Sea Turtles can grow to weigh about 400kgs but usually average about 150 – 200kgs depending on the species. They inhabit warmer waters, and the females are well known for their ability to navigate unerringly every year through trackless oceans to tiny islands where they were born. There they lay eggs in the sand and return to the sea to wander thousands of kilometers before returning to the same island the next year.
27-year-old South Korean Chung Nam Kim may have been one of the luckiest guys ever. He had been working aboard the Liberian ship Federal Nagara as a deckhand and painter. At some point between 2 and 3 am, Kim found himself suffering from a bad headache and decided that it would be best to go up on deck and grab some fresh air.
Suddenly, his foot slipped and Kim fell into the Pacific Ocean. No one witnessed his plunge, so he was as good as dead. Kim started swimming for land, but it was obvious that there was no way that he could ever make it.
“I was very afraid. I thought that I was dying… I couldn’t think of anything else.
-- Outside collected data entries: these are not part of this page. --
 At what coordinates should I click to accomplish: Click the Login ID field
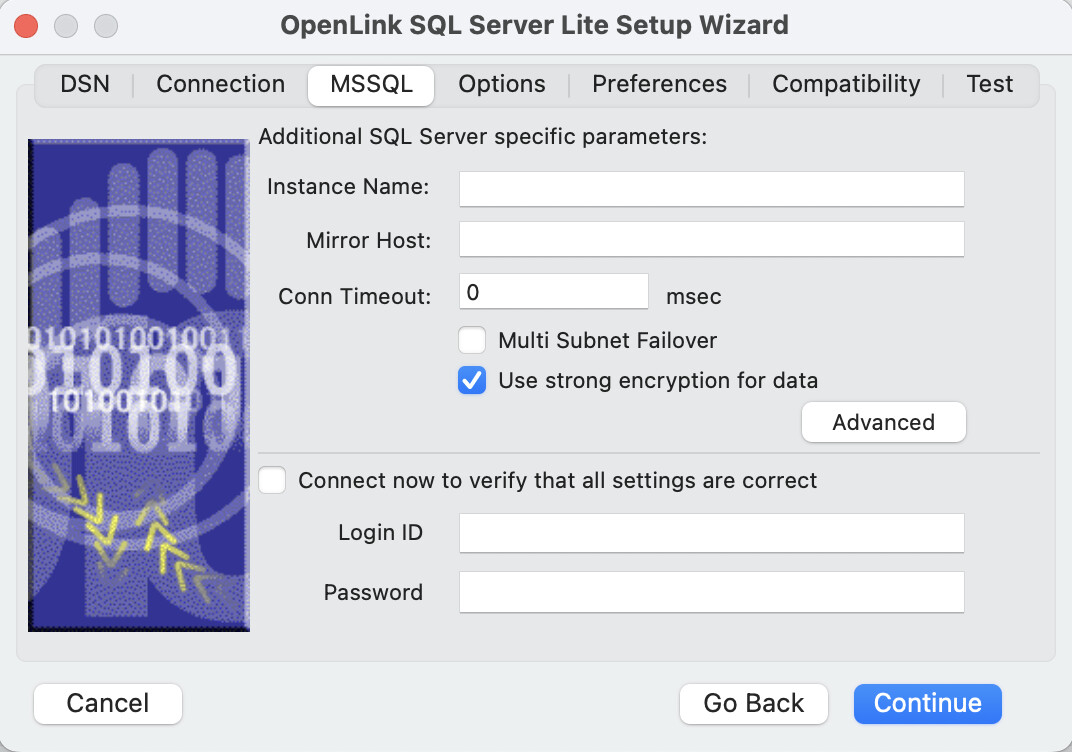pos(711,533)
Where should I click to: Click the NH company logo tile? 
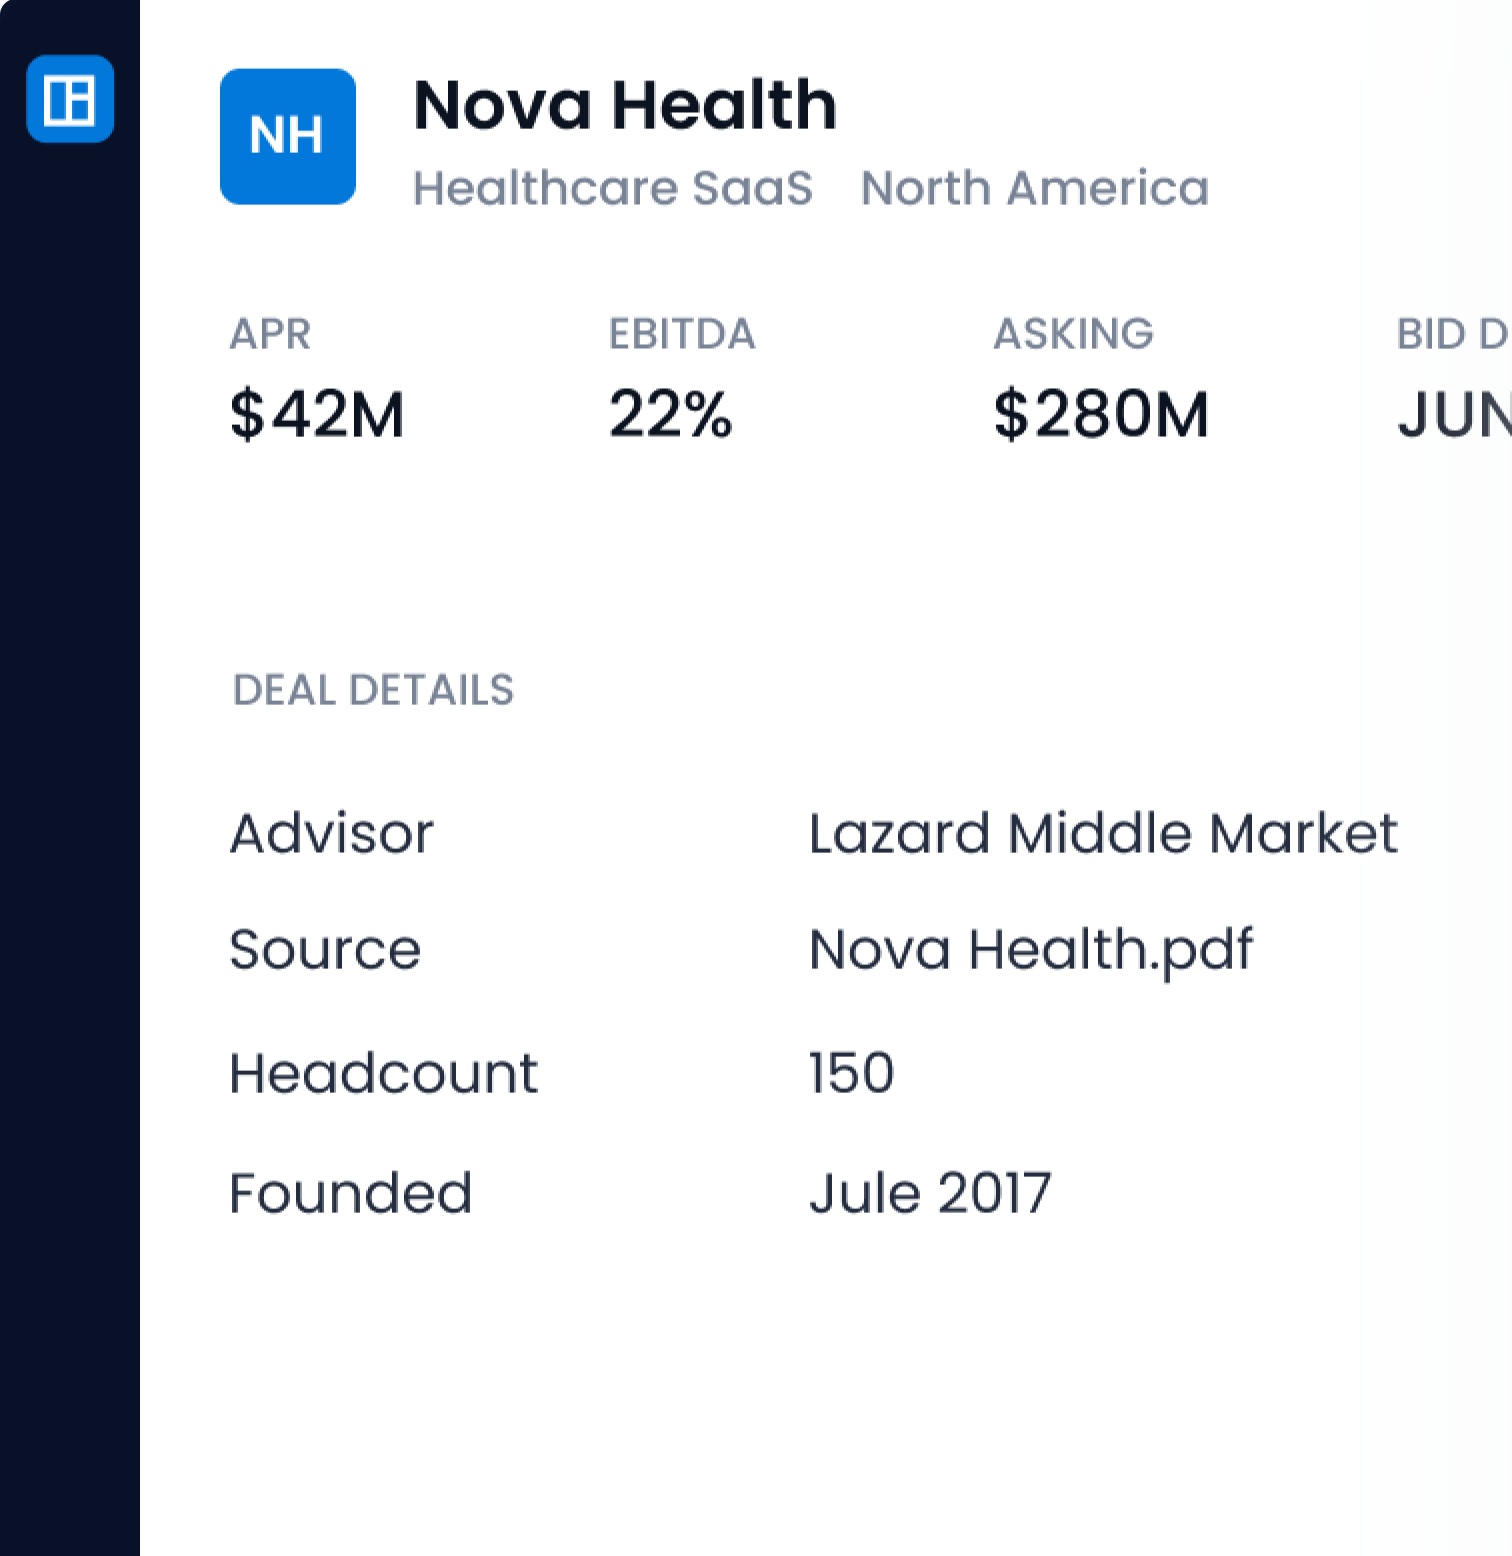point(288,137)
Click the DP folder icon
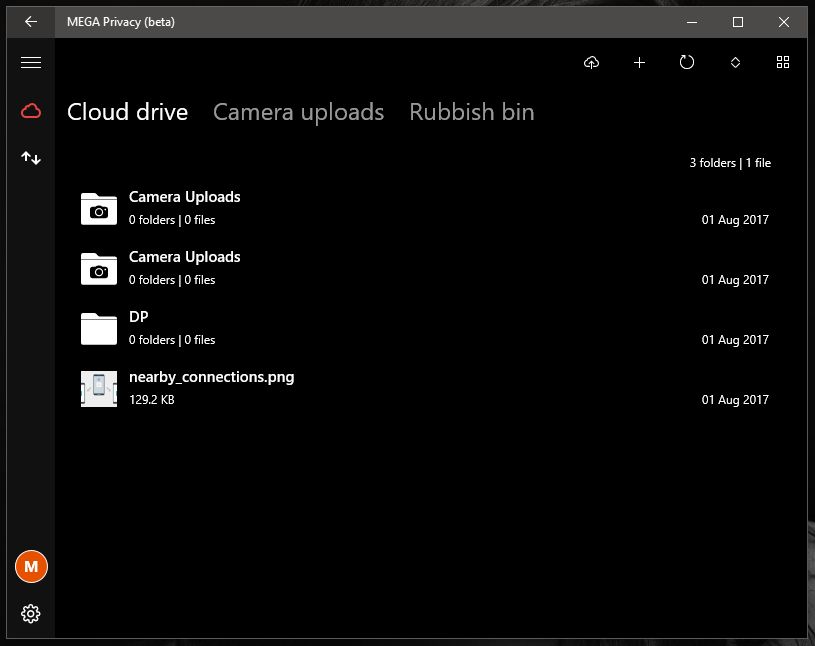Viewport: 815px width, 646px height. (x=99, y=328)
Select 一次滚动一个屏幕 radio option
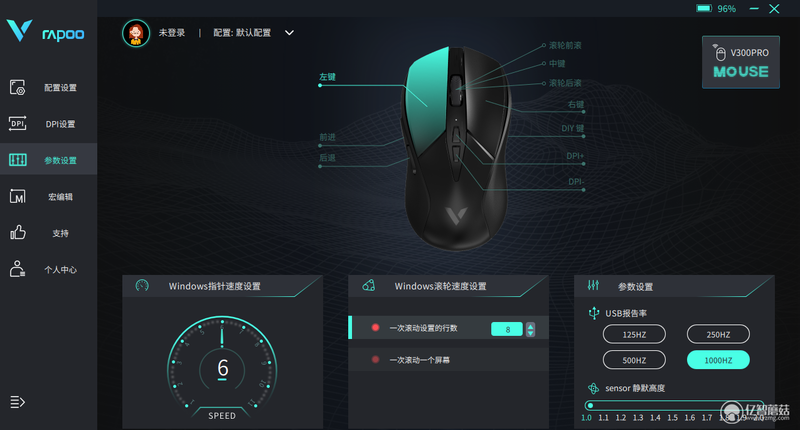Viewport: 800px width, 430px height. [376, 360]

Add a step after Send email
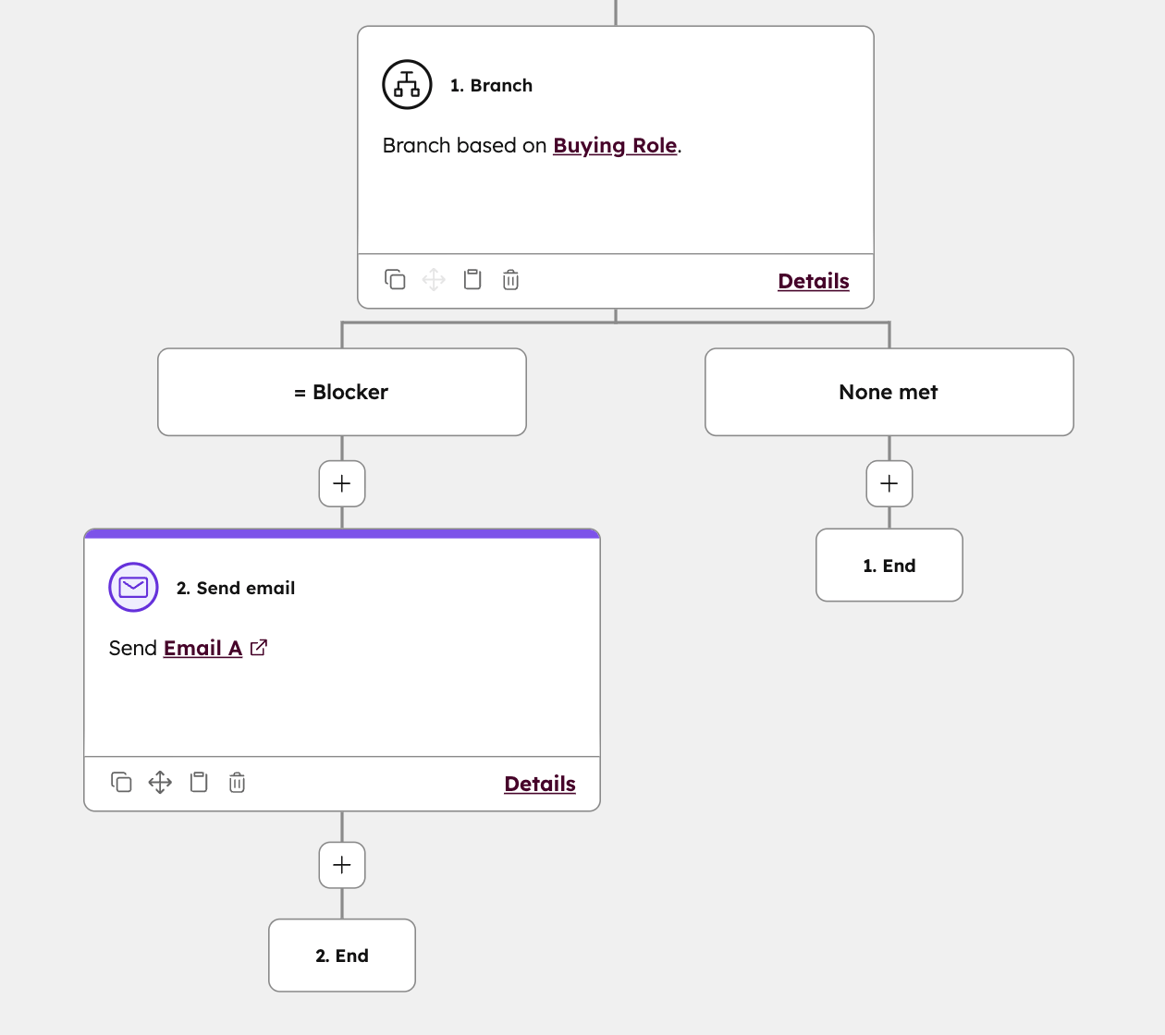342,864
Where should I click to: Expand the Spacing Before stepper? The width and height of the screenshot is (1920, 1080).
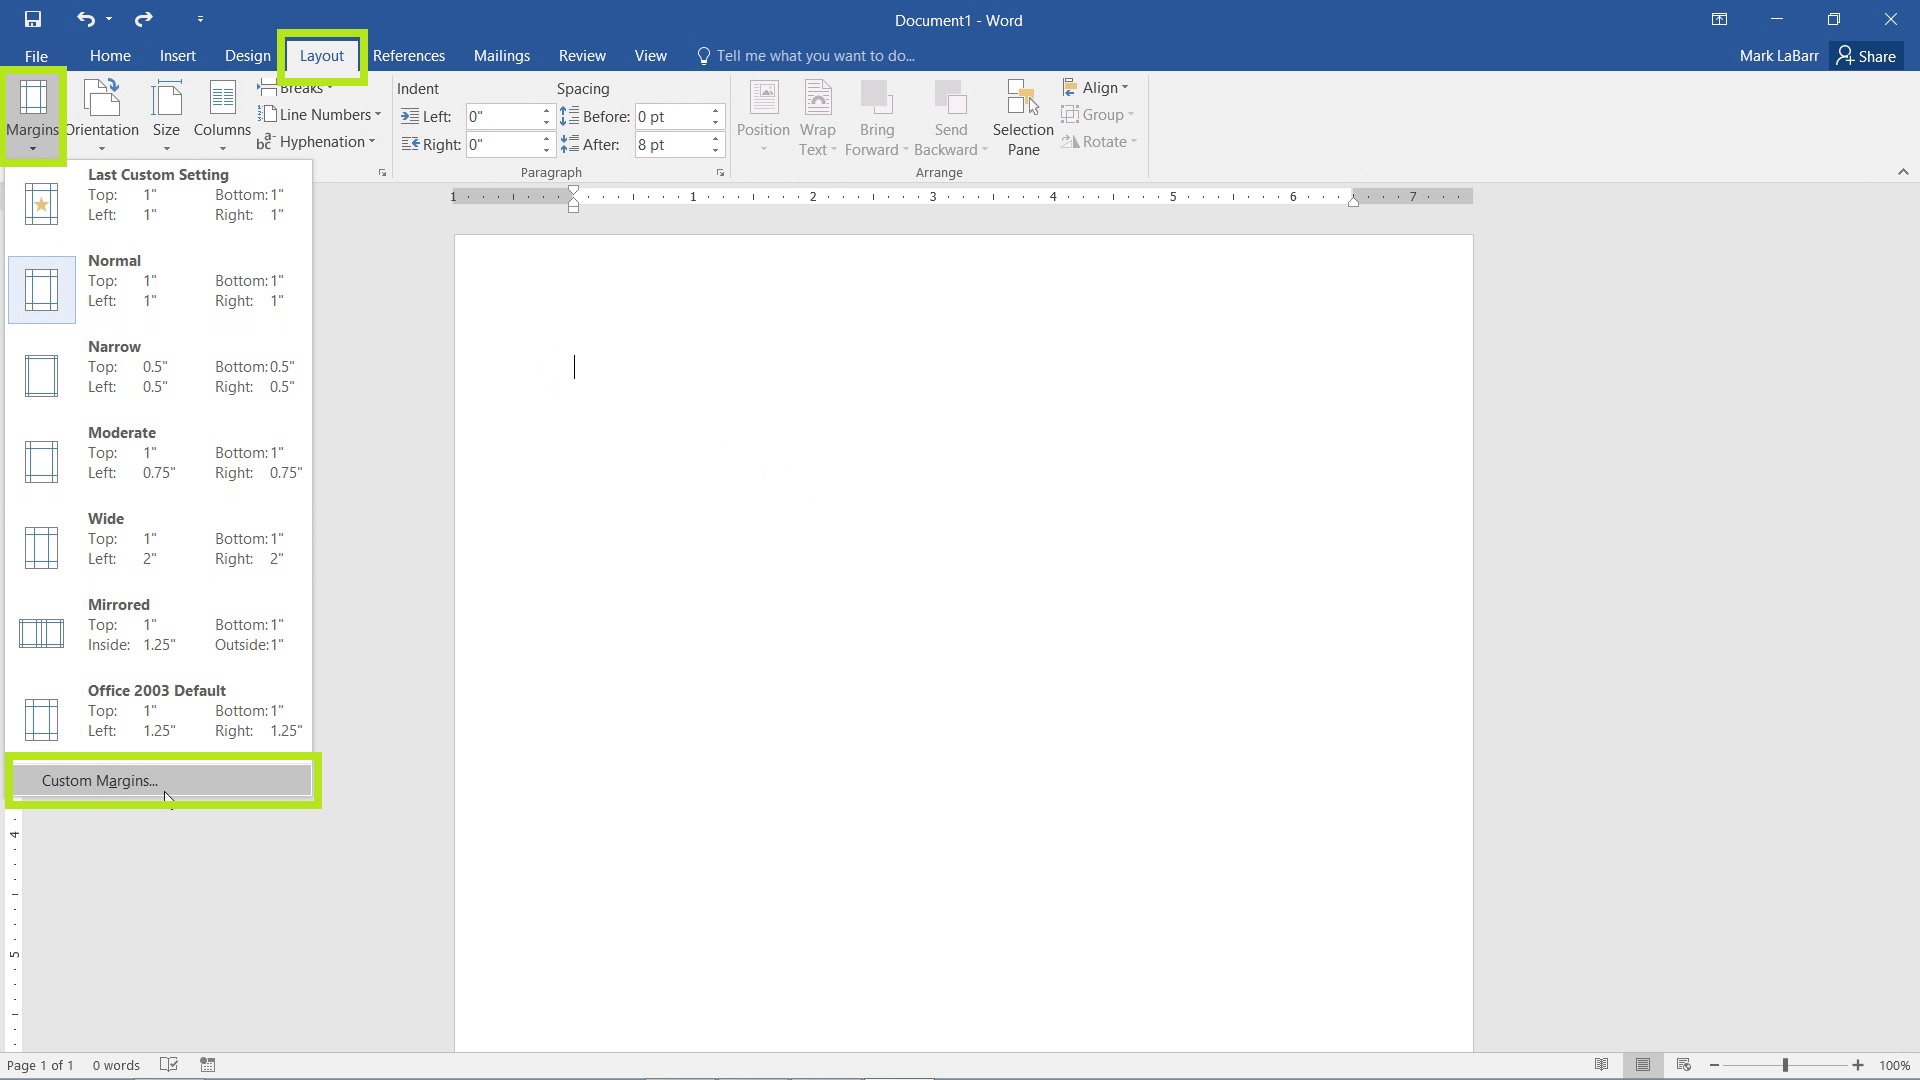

I was too exhausted.”
Just at the point when he was about to give up, he spotted something in the water.
“I thought I was dead. And then I touched this thing, and I first thought that it might be a shark and then I saw it was a turtle, so I held on.”
He threw his arm around the turtle and paddled slowly with the other arm. For the whole time that Kim clung to the turtle, the sea creature did not dive under the water. Eventually he spotted what looked like a ship. It was the Swedish freighter Citadel, which was 182 km from the Nicaraguan coast at the time. He started waving his arms frantically to get their attention. At 4:45pm that Friday, the crew of the Citadel spotted a man with his arm around a large turtle and pulled him out of the water. Fifteen hours after he fell overboard Kim was taken aboard and almost immediately passed out from exhaustion.
Could this be a whale of a fish story? Most likely not. Both the captain and the crew of the Citadel said that they had seen Kim clinging to the turtle. One crew member even managed to snap a few photographs of the rescue.
Wonderful are the ways in which God sometimes acts to preserve individuals from injury and death, and we have a fascinating example of the way he works to save them physically in the story of the Korean sailor. But, eager as God is to save people physically, He is far, far more concerned with their eternal destiny. When He preserves people, like the Korean sailor by using a turtle, or Jonah by using a big fish, He does so in order that eventually they might be willing to do his will.
Very few of us have been kept from injury and death as dramatically as were Jonah or the Korean sailor. But God has in many ways preserved us that we also might learn of His love and serve him fully.